とうふ、と、ひらがなで書かれた小さなのぼりが立っている。頑丈で重そうな自転車の荷台に、大きな箱がついていた。
見ると、カンダさんのお母さんが豆腐を買いつつ、豆腐屋の親父さんと世間話をしている。
僕に気がついたカンダさんのお母さんが、気さくに手を振ってくれる。会釈を返すと、手招きをするのでそちらに向かった。
ここのお豆腐はとてもおいしいので、もしお豆腐が嫌いじゃなかったら、一度食べてみるといいと薦めてくれる。

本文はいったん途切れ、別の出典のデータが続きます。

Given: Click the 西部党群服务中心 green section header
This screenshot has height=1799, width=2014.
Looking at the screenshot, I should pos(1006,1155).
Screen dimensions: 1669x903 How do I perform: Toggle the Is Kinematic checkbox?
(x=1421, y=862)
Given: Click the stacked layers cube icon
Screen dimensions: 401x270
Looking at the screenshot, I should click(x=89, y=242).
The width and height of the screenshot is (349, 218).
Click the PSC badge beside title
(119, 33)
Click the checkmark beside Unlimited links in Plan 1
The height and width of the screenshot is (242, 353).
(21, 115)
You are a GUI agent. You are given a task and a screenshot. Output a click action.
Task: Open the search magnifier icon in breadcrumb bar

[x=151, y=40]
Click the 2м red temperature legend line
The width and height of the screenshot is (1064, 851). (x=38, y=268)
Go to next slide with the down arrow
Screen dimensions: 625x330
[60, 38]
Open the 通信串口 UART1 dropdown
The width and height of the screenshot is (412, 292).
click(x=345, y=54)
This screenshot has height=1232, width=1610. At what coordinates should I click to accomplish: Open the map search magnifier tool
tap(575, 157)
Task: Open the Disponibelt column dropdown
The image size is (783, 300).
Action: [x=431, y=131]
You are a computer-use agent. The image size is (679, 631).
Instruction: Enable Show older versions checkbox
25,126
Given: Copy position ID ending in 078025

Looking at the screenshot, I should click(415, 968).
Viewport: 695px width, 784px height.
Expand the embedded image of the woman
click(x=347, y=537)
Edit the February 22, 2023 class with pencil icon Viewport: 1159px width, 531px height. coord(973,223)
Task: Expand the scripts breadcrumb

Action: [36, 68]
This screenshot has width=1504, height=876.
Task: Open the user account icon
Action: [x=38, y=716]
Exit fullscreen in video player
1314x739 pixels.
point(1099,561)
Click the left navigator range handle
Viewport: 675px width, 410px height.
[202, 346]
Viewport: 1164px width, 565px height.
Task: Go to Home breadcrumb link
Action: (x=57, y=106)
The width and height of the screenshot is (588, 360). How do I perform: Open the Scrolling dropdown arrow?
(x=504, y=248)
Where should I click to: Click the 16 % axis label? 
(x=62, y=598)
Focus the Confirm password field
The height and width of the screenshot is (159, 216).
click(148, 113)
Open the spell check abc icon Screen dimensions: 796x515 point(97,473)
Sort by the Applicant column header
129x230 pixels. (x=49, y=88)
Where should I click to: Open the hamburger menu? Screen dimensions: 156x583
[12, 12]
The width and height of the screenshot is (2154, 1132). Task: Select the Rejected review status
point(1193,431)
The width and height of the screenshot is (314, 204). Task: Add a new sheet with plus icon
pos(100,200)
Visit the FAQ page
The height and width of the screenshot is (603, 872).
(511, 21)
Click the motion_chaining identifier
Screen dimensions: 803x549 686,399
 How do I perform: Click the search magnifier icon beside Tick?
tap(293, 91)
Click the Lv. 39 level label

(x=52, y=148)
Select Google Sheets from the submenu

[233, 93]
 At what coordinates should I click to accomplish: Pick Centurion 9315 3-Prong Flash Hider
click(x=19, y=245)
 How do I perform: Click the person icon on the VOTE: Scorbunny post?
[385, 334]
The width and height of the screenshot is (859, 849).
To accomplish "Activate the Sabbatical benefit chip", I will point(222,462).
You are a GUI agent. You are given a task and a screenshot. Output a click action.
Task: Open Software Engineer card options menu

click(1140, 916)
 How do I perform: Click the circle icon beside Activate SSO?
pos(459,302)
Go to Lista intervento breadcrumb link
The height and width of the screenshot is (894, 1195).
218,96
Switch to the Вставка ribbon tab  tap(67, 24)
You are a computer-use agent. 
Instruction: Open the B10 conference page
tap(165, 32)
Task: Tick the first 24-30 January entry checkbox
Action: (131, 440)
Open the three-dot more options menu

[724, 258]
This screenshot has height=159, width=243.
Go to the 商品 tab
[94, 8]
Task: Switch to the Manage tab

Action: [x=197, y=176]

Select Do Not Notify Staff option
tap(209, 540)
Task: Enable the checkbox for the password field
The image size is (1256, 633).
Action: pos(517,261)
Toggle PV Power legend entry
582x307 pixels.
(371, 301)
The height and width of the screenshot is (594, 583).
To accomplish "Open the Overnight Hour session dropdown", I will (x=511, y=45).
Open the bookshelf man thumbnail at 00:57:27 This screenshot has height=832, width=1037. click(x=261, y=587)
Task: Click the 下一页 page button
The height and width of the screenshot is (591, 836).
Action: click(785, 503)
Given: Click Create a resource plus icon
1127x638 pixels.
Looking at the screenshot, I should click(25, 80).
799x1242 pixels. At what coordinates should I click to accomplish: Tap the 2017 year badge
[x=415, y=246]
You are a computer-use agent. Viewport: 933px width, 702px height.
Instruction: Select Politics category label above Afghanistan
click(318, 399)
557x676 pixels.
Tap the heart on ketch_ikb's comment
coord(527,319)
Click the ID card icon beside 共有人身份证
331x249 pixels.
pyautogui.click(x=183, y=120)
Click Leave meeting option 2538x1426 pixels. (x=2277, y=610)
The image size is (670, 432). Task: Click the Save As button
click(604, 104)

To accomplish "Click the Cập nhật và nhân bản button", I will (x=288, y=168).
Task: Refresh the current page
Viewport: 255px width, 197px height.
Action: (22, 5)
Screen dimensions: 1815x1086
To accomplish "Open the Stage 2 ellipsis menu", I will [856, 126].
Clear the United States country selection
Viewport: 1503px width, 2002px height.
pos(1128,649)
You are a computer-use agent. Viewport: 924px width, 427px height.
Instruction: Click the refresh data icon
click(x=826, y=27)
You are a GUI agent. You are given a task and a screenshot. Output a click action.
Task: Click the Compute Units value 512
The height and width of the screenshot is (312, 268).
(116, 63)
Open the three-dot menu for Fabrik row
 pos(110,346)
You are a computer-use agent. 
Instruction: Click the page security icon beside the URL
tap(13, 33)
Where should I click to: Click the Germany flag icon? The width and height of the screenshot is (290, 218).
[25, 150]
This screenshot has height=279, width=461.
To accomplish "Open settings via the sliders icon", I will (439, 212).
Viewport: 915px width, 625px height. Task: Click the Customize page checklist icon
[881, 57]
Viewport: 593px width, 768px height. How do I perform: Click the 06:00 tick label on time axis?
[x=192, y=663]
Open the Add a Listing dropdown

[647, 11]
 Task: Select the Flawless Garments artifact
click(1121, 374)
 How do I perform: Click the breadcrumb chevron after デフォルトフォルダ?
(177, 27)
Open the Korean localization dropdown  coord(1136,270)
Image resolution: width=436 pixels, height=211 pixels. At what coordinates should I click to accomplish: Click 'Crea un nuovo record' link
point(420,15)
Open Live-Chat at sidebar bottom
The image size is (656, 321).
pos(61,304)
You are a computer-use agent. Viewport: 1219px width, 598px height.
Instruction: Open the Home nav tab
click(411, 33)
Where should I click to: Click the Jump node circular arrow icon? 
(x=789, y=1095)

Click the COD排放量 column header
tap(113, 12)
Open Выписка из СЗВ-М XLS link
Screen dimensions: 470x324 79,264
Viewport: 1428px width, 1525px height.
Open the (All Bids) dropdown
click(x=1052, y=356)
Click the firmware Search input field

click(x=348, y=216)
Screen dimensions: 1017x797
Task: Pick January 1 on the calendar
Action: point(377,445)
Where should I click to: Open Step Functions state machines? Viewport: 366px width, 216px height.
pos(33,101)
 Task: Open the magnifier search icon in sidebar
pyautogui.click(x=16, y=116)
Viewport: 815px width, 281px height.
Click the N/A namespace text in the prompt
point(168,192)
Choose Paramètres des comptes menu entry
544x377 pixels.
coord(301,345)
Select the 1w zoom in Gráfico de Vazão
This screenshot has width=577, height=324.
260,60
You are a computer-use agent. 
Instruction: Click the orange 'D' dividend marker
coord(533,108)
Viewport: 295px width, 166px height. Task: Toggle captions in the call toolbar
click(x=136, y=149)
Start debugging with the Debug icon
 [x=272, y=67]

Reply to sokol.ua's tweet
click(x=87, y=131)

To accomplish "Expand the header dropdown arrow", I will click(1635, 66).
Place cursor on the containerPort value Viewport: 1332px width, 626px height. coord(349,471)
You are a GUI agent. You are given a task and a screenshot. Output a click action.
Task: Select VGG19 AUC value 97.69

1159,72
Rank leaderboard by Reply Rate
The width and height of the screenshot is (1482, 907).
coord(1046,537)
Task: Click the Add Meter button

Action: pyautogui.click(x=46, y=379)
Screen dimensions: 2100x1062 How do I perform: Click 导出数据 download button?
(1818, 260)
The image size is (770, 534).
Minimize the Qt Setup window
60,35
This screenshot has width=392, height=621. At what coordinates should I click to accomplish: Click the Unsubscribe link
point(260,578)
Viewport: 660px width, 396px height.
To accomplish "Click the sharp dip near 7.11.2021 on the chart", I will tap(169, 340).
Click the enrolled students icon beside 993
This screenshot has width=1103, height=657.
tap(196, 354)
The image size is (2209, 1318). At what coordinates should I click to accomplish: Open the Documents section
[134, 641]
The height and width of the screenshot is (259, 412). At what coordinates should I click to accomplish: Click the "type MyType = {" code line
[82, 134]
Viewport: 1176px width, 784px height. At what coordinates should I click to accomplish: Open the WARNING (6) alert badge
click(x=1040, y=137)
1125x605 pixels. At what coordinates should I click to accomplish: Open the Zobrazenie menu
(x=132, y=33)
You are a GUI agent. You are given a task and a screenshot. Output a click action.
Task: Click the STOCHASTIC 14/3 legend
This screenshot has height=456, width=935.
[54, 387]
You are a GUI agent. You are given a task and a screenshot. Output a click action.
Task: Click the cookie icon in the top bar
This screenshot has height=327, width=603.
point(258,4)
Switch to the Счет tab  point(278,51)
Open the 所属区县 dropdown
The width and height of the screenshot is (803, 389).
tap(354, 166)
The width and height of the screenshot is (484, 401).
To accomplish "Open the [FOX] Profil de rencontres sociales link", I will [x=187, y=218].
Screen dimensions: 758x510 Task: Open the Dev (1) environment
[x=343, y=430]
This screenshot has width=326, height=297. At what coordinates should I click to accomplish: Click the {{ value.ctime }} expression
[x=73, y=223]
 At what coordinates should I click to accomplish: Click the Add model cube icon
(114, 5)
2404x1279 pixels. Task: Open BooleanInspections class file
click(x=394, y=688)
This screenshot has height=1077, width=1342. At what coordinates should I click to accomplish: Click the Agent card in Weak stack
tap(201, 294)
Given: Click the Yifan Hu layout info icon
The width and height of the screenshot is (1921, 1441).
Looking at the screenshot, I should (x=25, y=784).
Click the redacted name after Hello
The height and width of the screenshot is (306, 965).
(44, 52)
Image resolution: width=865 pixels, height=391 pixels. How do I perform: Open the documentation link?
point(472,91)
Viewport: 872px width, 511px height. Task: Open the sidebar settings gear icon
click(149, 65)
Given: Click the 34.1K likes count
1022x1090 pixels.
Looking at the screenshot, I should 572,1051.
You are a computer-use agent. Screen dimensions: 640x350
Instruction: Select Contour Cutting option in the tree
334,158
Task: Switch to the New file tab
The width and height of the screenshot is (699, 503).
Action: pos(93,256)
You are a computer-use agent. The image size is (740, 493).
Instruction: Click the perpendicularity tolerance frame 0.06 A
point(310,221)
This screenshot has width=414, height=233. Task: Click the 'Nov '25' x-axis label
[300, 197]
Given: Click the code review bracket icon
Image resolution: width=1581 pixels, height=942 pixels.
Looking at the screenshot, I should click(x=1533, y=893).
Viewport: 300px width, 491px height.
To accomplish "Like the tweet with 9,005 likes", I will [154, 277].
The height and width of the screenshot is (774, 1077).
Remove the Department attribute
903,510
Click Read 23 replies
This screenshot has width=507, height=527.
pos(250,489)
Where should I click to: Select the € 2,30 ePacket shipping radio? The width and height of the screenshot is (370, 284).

それならと、一丁買って帰ることにする。豆腐屋の親父さんは、油揚げを一枚オマケにつけてくれた。
もし早起きしたら、朝は店の方で売っているからと店の場所を教えてくれた。
カンダさんの家からそう離れていない住宅街の一角にあるそうだ。
僕が道順を聞いている間、リンは、カンダさんのお母さんに頭を撫でられて、嬉しそうに目を細めている。


家に戻ってから早速、豆腐を食べてみた。
表面は木綿豆腐のようにしっかりしているが、中はとても柔らかかった。何もつけなくてもおいしい。
リンがじっと見ているので、一口あげてみると、あっという間に食べてしまった。
それから顔を上げて、もっと欲しいという顔で僕を見る。
一般的に犬は豆腐が好きなのだろうか。それとも、リンの好みが変わっているのかも知れない。結局、リンと豆腐を半分に分けて食べた。
サカエダさんが面白そうに僕とリンを眺めていた。